Apart from differences in pronunciation between the various parts of Wales, and that there are about five main dialects, not two... no.
You may have bumped into one or both of two things, perhaps:
Firstly, adjectives mutate after feminine nouns anyway:
- car glas, het las - a blue car, a blue hat
- blwch gwag, ystafell wag - an empty box, an empty room
- ci dof, cath ddof - a tame dog, a tame cat
Secondly, some adjectives have separate masculine and feminine forms, usually with a change to the vowel in the middle of the word. Nowadays the masculine form is acceptable for both genders, but some people like to use the different forms if they know them. Remember that the mutation of the initial letter happens as well as the internal vowel change:
- car melyn, het felen - a yellow car, a yellow hat
- diwrnod byr, stori fer - a short day, a short story (stori fer is very common)

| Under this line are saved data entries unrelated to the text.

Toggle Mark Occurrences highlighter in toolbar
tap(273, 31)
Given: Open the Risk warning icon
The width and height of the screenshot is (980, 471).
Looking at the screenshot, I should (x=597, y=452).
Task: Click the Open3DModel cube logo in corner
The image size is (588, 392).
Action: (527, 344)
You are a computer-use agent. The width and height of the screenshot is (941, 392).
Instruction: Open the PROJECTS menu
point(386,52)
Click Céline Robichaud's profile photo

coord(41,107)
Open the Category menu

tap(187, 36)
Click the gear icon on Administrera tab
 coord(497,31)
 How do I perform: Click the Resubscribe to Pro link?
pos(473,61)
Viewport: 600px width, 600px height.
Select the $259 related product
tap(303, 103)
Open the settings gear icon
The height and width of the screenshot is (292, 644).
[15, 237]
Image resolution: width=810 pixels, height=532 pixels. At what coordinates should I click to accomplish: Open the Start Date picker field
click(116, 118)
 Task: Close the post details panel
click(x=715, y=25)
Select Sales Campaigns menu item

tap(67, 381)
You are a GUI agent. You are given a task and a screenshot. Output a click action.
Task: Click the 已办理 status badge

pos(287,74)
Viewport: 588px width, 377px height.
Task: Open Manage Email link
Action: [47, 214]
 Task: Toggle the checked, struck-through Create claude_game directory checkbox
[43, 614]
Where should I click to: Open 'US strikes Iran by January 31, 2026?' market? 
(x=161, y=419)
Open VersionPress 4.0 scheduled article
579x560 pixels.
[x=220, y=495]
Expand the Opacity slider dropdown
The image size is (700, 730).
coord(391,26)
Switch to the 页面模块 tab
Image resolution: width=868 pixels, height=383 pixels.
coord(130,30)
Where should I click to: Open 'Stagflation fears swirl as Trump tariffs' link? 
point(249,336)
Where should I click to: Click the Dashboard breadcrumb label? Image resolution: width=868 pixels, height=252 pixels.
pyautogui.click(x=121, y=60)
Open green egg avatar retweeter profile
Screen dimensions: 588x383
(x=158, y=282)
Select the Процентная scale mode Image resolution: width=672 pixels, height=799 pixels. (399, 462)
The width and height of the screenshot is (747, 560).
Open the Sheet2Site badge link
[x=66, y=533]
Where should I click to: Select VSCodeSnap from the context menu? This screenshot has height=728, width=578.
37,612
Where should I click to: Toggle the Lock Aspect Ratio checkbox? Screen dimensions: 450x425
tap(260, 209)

- llyfr gwyrdd, coeden werdd - a green book, a green tree
- bwrdd trwm, cadair drom - a heavy table, a heavy chair
- car gwyn, het wen - a white car, a white hat
A few adjectives have different plural forms, too.
In the notes it gives examples of feminine forms of adjectives, eg gwyn/gwen, and also of mutations after feminine nouns. One example is: ci gwyn, cath wyn. This appears to be using the masc adjective and mutating it when used after cath.
The next example is: y ci gwyn, y gath wen This appears to be the fem adjective mutated, and throwing in a mutation of cath for good measure.
It would be helpful to have a list of common feminine nouns. I looked up dillad for a question about red clothes and it appeared in a list of feminine nouns so I put dillad goch and was told it was a typo and should have been dillad coch.........
About a third of nouns have feminine grammatical gender, so a list of even the common ones would be hard to manage. Any Welsh dictionary will indicate the gender and the plural. It is probably best to learn genders and plurals as you learn the nouns.
dillad is a plural, so it has no gender. Use the masculine forms of adjectives with plurals - some adjectives have plural forms, but they are less and less used these days in the colloquial language.